**Task objective:** Output range, inclusive: from the line containing "Practice makes Perfect" to the line containing "Refund policy (277, 2479)". Restate those lines from the data below word for word and only those.

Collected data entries

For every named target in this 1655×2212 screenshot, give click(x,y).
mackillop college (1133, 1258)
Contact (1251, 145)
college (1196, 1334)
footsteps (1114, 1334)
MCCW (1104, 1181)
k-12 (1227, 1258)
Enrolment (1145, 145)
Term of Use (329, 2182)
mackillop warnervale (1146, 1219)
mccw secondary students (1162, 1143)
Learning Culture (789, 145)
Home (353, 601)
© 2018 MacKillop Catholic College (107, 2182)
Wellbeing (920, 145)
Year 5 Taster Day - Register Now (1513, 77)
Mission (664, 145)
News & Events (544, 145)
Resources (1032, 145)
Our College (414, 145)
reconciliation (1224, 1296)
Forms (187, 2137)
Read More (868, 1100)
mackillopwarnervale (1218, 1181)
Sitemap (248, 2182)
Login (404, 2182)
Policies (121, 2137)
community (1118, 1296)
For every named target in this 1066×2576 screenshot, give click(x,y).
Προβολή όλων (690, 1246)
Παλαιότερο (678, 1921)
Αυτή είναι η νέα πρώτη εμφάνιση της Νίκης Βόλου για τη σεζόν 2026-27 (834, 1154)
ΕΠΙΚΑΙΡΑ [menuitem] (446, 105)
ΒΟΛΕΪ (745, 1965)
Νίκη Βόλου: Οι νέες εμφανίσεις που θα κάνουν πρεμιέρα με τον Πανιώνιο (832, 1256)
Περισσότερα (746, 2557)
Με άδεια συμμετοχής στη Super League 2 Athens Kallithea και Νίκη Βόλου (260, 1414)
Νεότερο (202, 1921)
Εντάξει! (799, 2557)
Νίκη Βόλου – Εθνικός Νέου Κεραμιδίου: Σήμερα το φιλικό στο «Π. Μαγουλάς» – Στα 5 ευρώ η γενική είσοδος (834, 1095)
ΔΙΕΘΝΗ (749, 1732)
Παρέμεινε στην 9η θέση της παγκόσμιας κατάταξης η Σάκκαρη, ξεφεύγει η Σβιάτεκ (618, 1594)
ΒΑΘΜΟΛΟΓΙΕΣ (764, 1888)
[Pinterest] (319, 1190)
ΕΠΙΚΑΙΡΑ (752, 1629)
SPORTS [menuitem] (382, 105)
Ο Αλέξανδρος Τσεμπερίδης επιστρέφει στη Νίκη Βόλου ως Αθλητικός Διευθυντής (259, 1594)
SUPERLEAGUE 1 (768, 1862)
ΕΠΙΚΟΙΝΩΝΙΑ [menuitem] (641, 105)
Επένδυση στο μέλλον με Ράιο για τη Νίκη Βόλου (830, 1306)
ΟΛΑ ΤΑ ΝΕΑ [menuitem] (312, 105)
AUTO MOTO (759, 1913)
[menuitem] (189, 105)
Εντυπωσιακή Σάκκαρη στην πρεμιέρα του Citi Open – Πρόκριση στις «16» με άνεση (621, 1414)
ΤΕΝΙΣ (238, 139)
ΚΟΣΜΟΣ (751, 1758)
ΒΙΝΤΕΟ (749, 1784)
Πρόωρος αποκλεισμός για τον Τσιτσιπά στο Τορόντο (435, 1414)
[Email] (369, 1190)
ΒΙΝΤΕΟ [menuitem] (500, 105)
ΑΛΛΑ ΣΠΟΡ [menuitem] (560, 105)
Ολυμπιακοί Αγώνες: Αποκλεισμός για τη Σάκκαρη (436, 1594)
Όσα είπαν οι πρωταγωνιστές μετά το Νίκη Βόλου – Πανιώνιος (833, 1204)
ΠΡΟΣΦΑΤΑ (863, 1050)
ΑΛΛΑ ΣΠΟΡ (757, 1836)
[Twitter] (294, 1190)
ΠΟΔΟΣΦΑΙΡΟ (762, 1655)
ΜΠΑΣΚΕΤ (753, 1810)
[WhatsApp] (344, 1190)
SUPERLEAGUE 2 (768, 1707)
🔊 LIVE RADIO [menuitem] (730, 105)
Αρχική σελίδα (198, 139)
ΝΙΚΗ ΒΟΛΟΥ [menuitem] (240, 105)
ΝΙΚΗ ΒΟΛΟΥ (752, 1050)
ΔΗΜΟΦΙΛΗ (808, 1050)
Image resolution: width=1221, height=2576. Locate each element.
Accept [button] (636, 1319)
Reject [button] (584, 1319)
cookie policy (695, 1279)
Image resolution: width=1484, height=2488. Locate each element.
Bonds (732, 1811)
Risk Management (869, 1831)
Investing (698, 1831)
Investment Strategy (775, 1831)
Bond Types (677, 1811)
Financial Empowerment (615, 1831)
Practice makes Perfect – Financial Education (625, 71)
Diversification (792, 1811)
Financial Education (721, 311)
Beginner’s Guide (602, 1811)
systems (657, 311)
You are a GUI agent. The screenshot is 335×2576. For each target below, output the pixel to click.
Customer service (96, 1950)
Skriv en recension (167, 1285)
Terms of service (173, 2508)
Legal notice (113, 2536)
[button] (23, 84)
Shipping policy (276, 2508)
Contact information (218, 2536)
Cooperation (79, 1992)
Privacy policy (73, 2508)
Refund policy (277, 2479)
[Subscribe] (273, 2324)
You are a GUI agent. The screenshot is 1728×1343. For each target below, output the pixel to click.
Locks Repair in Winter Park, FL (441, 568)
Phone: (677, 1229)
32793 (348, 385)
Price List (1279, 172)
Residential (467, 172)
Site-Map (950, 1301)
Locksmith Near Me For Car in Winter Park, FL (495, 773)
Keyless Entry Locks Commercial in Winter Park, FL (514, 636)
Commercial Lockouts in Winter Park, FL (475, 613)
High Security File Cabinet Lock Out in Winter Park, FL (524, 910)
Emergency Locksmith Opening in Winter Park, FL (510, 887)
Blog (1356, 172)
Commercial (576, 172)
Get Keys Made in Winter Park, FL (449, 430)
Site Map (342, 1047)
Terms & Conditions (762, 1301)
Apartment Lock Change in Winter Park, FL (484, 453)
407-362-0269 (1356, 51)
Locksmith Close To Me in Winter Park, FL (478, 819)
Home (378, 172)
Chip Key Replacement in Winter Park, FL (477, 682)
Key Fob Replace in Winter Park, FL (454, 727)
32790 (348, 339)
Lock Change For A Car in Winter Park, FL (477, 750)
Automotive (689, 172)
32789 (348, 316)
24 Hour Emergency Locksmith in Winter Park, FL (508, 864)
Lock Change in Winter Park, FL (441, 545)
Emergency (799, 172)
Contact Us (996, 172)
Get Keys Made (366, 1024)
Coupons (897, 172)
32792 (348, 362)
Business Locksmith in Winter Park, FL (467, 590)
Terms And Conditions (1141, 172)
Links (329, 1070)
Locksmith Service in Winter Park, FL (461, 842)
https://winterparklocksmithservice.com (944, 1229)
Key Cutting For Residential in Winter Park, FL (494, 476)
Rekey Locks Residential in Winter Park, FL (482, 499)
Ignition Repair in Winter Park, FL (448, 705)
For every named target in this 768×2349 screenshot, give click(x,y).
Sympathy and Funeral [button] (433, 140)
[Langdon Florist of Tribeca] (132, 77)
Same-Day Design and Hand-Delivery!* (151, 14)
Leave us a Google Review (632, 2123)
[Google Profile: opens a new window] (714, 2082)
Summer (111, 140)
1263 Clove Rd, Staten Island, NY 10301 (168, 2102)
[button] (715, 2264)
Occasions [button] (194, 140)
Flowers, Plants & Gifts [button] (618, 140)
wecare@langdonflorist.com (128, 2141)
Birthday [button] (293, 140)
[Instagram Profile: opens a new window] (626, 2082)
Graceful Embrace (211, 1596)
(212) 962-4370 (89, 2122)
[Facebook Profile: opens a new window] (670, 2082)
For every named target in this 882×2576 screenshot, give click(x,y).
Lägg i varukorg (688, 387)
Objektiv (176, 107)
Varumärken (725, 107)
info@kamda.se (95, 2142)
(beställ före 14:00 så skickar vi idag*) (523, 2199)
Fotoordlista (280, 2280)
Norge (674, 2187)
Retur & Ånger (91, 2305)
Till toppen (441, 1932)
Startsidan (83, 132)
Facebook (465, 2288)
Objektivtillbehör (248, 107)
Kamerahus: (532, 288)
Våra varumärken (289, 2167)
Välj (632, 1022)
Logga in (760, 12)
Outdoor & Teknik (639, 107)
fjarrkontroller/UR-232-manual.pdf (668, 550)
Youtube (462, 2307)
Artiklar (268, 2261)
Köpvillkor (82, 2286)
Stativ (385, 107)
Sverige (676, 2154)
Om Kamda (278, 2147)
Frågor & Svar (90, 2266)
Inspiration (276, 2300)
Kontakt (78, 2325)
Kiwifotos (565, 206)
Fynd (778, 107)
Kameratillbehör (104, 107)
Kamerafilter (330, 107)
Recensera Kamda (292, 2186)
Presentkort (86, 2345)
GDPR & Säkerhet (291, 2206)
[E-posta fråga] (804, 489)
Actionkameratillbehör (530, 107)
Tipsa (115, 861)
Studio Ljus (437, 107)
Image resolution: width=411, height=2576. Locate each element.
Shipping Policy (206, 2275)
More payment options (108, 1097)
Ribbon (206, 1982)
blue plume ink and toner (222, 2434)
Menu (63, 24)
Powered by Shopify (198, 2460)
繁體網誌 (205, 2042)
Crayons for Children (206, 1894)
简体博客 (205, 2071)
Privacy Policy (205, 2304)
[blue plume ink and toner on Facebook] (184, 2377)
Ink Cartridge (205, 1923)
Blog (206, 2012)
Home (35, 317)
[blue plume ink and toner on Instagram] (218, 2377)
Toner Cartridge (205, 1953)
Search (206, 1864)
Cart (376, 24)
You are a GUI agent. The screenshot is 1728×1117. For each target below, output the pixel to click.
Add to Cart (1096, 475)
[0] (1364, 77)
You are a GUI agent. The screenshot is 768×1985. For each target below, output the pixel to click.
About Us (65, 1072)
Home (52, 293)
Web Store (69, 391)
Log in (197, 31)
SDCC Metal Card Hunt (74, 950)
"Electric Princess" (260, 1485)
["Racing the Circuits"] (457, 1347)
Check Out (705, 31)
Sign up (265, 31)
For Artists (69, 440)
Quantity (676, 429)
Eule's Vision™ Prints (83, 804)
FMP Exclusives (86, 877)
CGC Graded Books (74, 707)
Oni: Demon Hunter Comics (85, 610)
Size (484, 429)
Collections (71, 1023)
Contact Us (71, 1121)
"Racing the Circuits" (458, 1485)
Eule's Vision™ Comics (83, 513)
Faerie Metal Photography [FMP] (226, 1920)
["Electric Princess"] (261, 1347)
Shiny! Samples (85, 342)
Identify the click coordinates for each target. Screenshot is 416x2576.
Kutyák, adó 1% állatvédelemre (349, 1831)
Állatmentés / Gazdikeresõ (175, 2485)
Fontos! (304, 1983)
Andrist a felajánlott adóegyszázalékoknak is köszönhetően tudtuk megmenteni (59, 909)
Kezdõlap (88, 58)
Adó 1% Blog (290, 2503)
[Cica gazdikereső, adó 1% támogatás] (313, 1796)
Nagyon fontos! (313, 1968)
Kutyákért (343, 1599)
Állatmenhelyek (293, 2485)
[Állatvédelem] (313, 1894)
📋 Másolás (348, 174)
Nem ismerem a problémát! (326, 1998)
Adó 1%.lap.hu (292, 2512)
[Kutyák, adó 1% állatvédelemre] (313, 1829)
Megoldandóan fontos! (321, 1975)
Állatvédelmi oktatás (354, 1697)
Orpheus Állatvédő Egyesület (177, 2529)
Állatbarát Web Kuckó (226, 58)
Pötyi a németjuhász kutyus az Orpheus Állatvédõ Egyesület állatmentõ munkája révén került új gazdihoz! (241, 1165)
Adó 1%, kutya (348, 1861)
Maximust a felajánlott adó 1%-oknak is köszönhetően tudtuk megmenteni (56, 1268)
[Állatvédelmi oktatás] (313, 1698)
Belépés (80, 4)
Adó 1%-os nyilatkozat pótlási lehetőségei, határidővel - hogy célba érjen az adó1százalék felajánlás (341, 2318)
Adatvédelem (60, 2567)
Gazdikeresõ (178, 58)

**Exercise solution:**
Practice makes Perfect – Financial Education (625, 71)
Diversification (792, 1811)
Financial Education (721, 311)
Beginner’s Guide (602, 1811)
systems (657, 311)
You are a GUI agent. The screenshot is 335×2576. For each target below, output the pixel to click.
Customer service (96, 1950)
Skriv en recension (167, 1285)
Terms of service (173, 2508)
Legal notice (113, 2536)
[button] (23, 84)
Shipping policy (276, 2508)
Contact information (218, 2536)
Cooperation (79, 1992)
Privacy policy (73, 2508)
Refund policy (277, 2479)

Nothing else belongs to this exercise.